Finding new pairs for sandwich ELISA:
To make a commercially successful kit you may need to identify the optimal pair by combining products from two different sources. This identification process can be difficult and expensive since so many antibodies occur as different brands in so many catalogues. This increases the risk of testing identical products obtained from different sources. Here is where we can help out. Your plans remain strictly confidential, when we identify the best antibody candidates straight from the original manufacturers.
Have you got your developmental team set up, then we provide you with the strongest candidates to let you identify the optimal pair for your kit. If not, we will test the antibodies to find the optimal pair for your kit (possibly with your own favourite). We make sure the paired antibodies are in sufficient supply and they do not suffer from severe batch-to-batch variations (Voskuil, 2017). The manufacturers of the paired antibodies will be revealed to you afterwards for undisruptive supply.

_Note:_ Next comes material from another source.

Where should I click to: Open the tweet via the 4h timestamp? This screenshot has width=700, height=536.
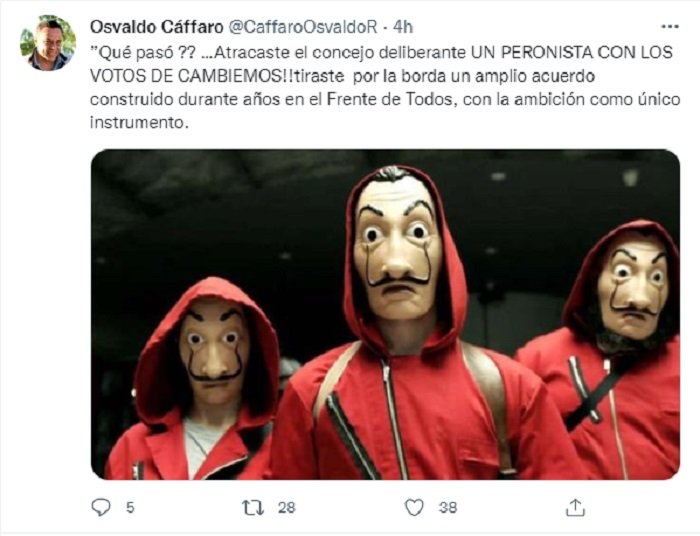click(x=403, y=27)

Antibody manufacturers who want to make products available for sandwich ELISA testing are invited to work with us. Our contacts are keen to have your products tested against those of others to find the optimal pairs. We seek purified monoclonal antibodies (preferably with known epitope and we love recombinant antibodies), and polyclonal peptide antibodies (antigen affinity-purified and with known antigen sequence). In addition we seek antigen-affinity purified polyclonal antibodies against the entire protein of interest.
Have your antibodies tested in ELISA, IHC or WB:
Any catalogue with antibodies without proper data for its most popular application can now cost-effectively outsource this work to us. We will provide the service with the highest quality standard, we will determine (when you don't) on what tissue type or cell type the antibody needs tested, and we will return the results to the customer accompanied with our scientific assessment. At this stage we offer ELISA, IHC and WB testing, and we will expand to ICC and FC.

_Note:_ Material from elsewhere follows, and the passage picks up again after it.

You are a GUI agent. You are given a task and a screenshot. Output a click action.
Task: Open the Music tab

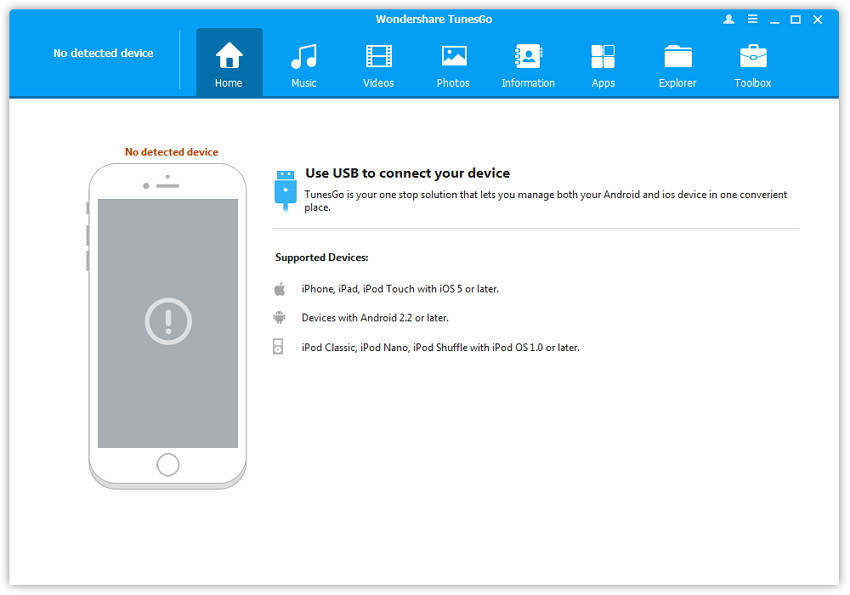click(x=304, y=64)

Delivery of a high standard staining report
All results are delivered with a scientific Aeonian staining report in Excel, including all experimental conditions, objective description of the observed staining pattern, pass or fail judgement, and if passed, captions and legends ready for the product sheet. All pictures are delivered in JPG or TIFF format at high resolution.

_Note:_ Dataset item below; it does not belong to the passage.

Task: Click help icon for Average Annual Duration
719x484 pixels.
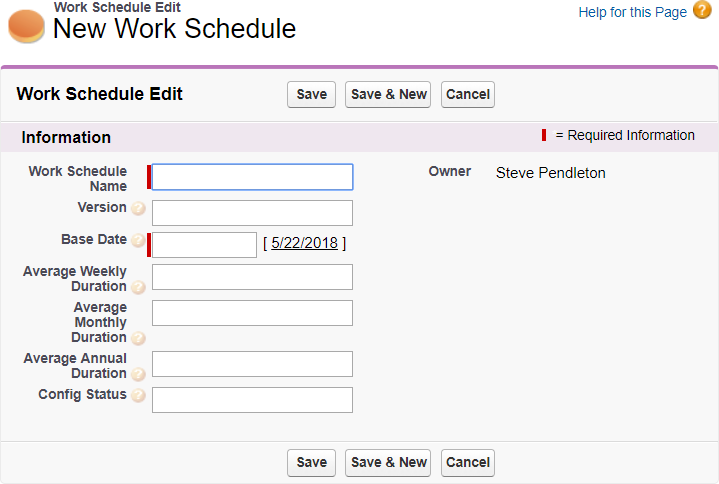Action: pyautogui.click(x=138, y=374)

For IHC assessments, pictures come in two magnifications and include separate results from isotype negative controls. Our contracted provider is focussed on projects for the pharma industries, and we are privileged to have access to them for assessments of research antibodies.
Thus, our service is unique and delivers a complete package taking away any concerns about data being fit or unfit for the catalogue. Please see examples from recent projects below.
Human hippocampus affected by Alzheimer's disease shows Abeta-staining of amyloid plaques in the parahippocampal gyrus. All experimental conditions are delivered to the customer.
Anti-Amyloid beta Ab00714 (4µg/ml) staining of paraffin embedded human hippocampus affected by Alzheimer's disease. Insert: Isotype control anti-fluorescein Ab00102 (4ug/ml) at same magnification. Microwaved antigen retrieval with citrate buffer pH 6, DAB-staining by anti-rabbit-HRP secondary.
Human lung shows strong staining of type II pneumocytes. All experimental conditions are delivered to the customer.
Anti-MUC1 Ab00712 (4µg/ml) staining of paraffin embedded human lung. Insert: Isotype control anti-fluorescein Ab00102 (4ug/ml) at same magnification. Microwaved antigen retrieval with citrate buffer pH 6, DAB-staining by anti-rabbit-HRP secondary.
Human tonsil shows strong membrane staining of some T-cells at the periphery of the germinal centre and between follicles. All experimental conditions are delivered to the customer.
Anti-CD3 epsilon Ab00170 (4µg/ml) staining of paraffin embedded human tonsil. Insert: Isotype control anti-fluorescein Ab00102 (4ug/ml) at same magnification. Microwaved antigen retrieval with citrate buffer pH 6, DAB-staining by anti-rabbit-HRP secondary.